Rainer Forst: In der derzeitigen Krise darf nicht unversehens ein demokratisches durch ein autoritäres Staatsverständnis ersetzt werden

Rainer Forst

Von Rainer Forst, Professor für Politische Theorie und Philosophie, Normative Ordnungen, Goethe-Universität

Es müssen starke moralische Gründe vorliegen, um all die Freiheitsrechte (und Lebensmöglichkeiten) zu übertrumpfen, die derzeit außer Kraft gesetzt sind. Der Lebensschutz stellt solch einen Trumpf dar, und an dem Verhalten der (meisten) Menschen lässt sich eine hohe Akzeptanz der temporären Maßnahmen ablesen. Da dieses Verhalten rechtlich erzwungen wird, muss als Gradmesser für weitgehende Einigkeit die „öffentliche Meinung“ gelten, eine (auch über Umfragen) allerdings nur schwer zu bestimmende Größe unseres Zusammenlebens. Jedenfalls ist das Ziel, die Ansteckungsrate gering zu halten, um Infizierte medizinisch versorgen zu können, wohlbegründet und breit geteilt. Dem liegt kein Zauber zugrunde, und das soziologische Augenreiben, wie das alles plötzlich geht, darf nicht übersehen, dass hier nicht nur altruistische Gründe am Werk sind, sondern zugleich auch solche des Selbstschutzes. Das wirkt (derzeit).

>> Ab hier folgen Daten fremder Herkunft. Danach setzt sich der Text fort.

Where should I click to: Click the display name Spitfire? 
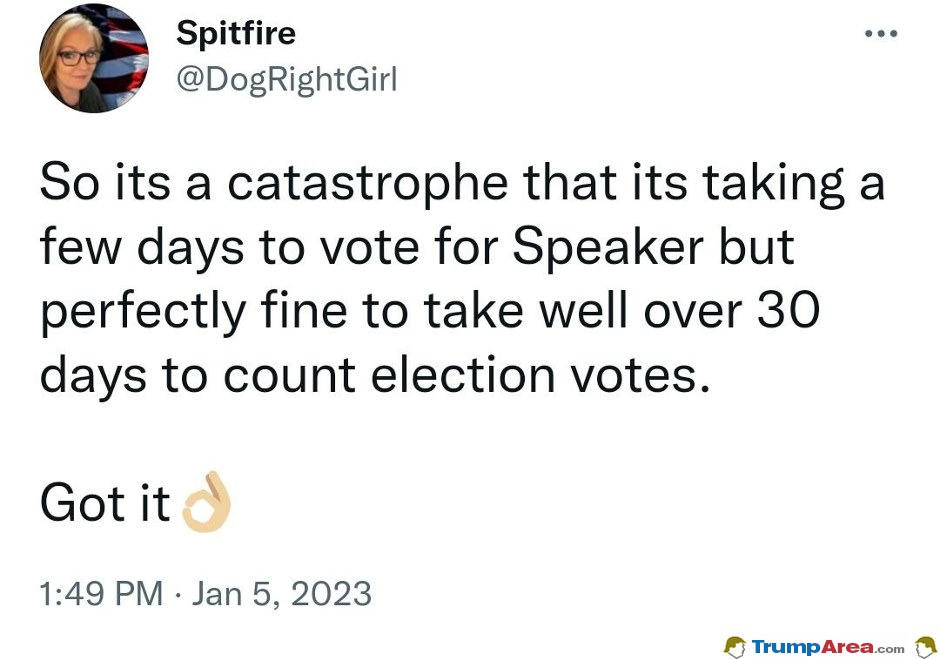236,33
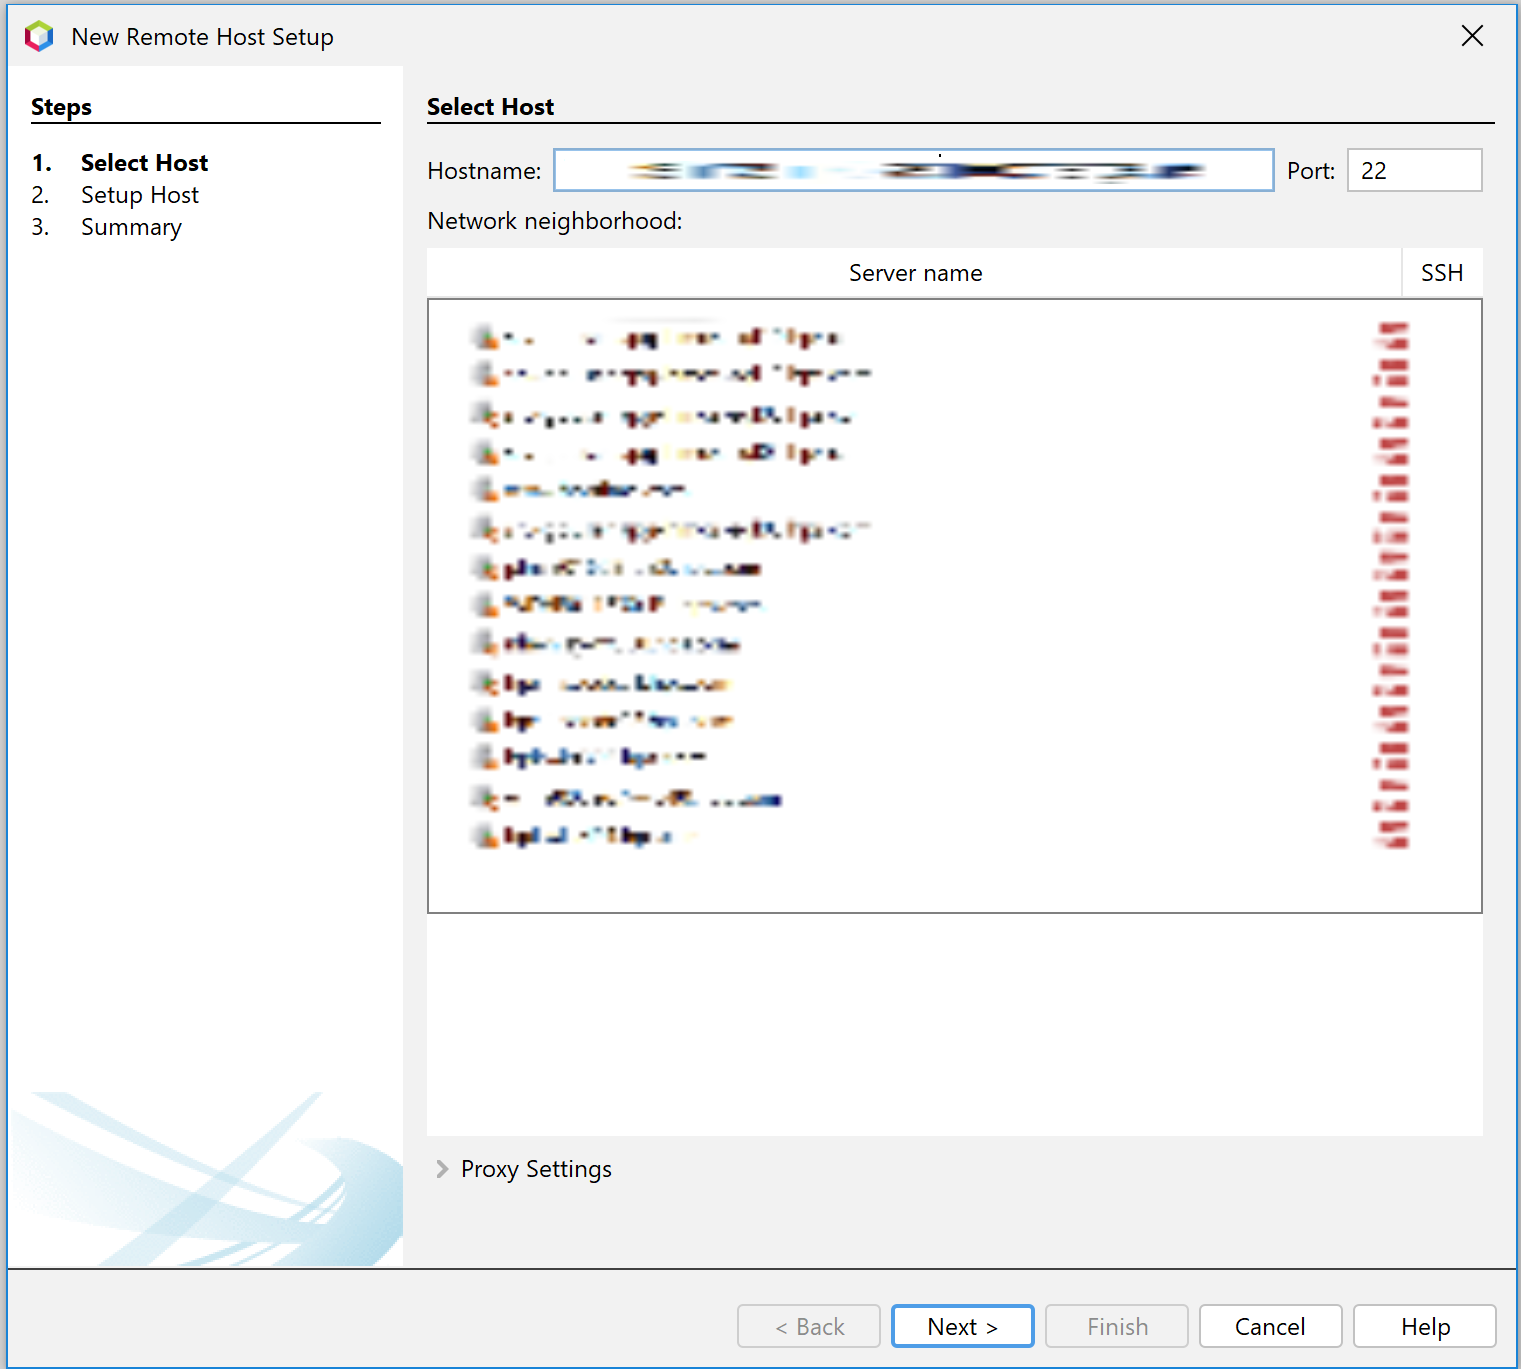
Task: Open Help for this wizard
Action: pyautogui.click(x=1423, y=1326)
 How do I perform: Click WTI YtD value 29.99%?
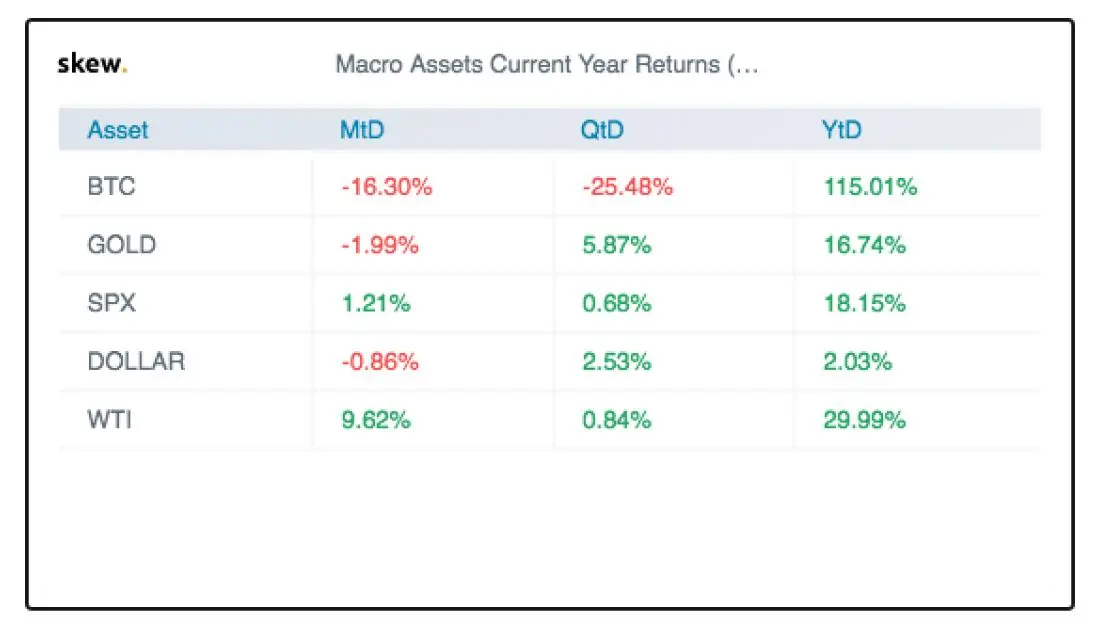(865, 419)
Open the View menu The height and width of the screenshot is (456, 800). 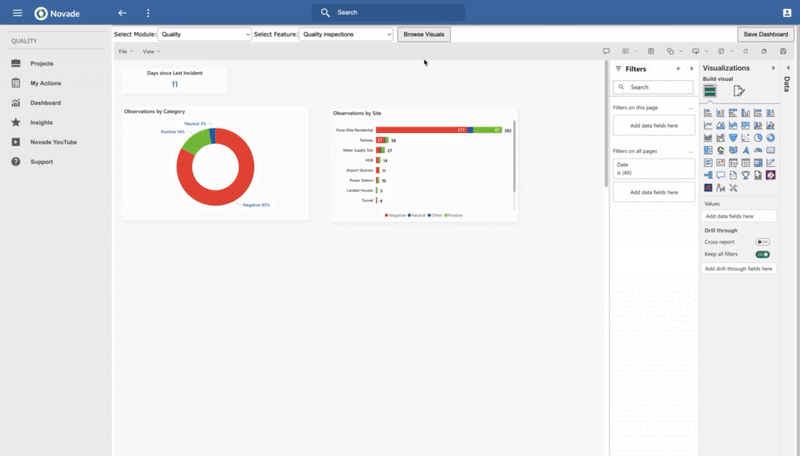150,51
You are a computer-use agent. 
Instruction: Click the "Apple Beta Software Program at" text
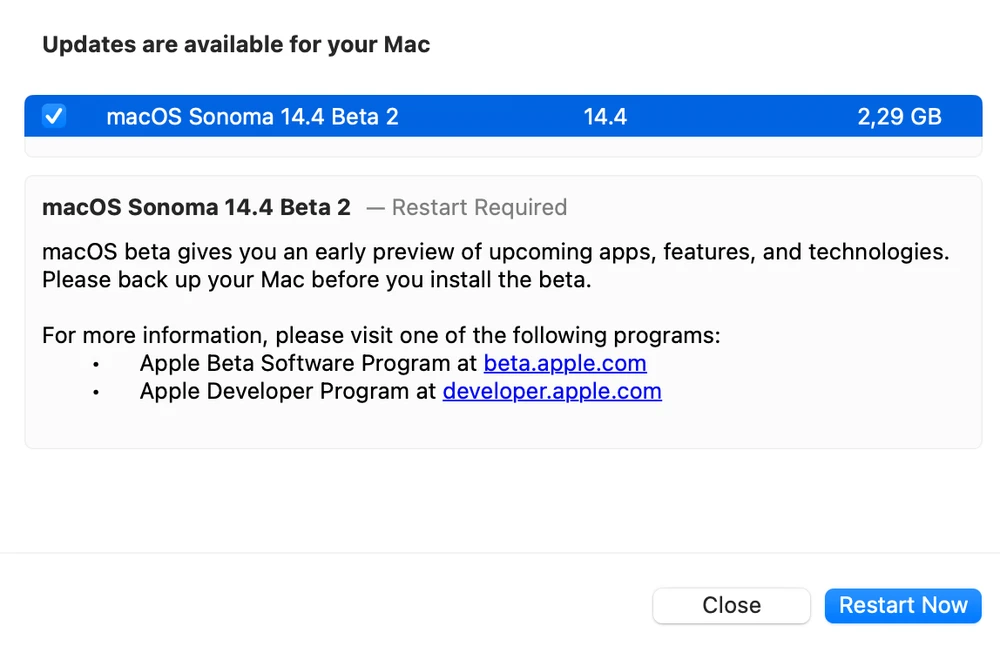(309, 363)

Aus der Sicht der politischen Philosophie ist allerdings der Geist dieser Einigkeit relevant. Denn Kampfvokabeln wie „Ausnahmezustand“ oder „Krieg“ bedeuten für viele, dass wir derzeit unsere Freiheiten an andere übergeben haben, die damit schalten und walten können, um uns auch vor uns selbst zu schützen. Und hier liegt die Gefahr der Rede von „Alternativlosigkeit“, denn sie beraubt uns in dreifacher Hinsicht unserer Freiheit. Erstens muss die genannte Akzeptanz, trotz des begrenzten Wissens von Laien, Resultat der eigenen Urteilskraft bleiben; auch das Vertrauen in Expertenmeinungen bleibt ein freier Akt. Zweitens, wichtiger noch, entspricht es einer (in Deutschland noch immer anzutreffenden) autoritären Staatsvorstellung, dass „der Staat“ nun die Freiheiten des Handelns besitzt, die wir vorher besaßen. Im Gegensatz dazu muss in einer Demokratie eine legitime Freiheitsbeschränkung selbst als Akt der Freiheit angesehen werden. So kommen überhaupt erst Freiheitsrechte zustande, die wechselseitig gerechtfertigte Freiheitsräume und -grenzen markieren, und so allein kann eine temporäre Beschränkung von Rechten begründet werden: als demokratischer Akt derer, die dem (am besten) zustimmen konnten oder zumindest (sofern Ersteres nicht explizit möglich ist) zustimmen könnten, wenn sie sich als oberste Gesetzgeber begreifen. Das ist, so Kant, der „Probierstein“ der Rechtmäßigkeit öffentlicher Gesetze und auch von Verordnungen, die so tiefgreifend sind. Sonst gerät die Demokratie selbst in die Krise.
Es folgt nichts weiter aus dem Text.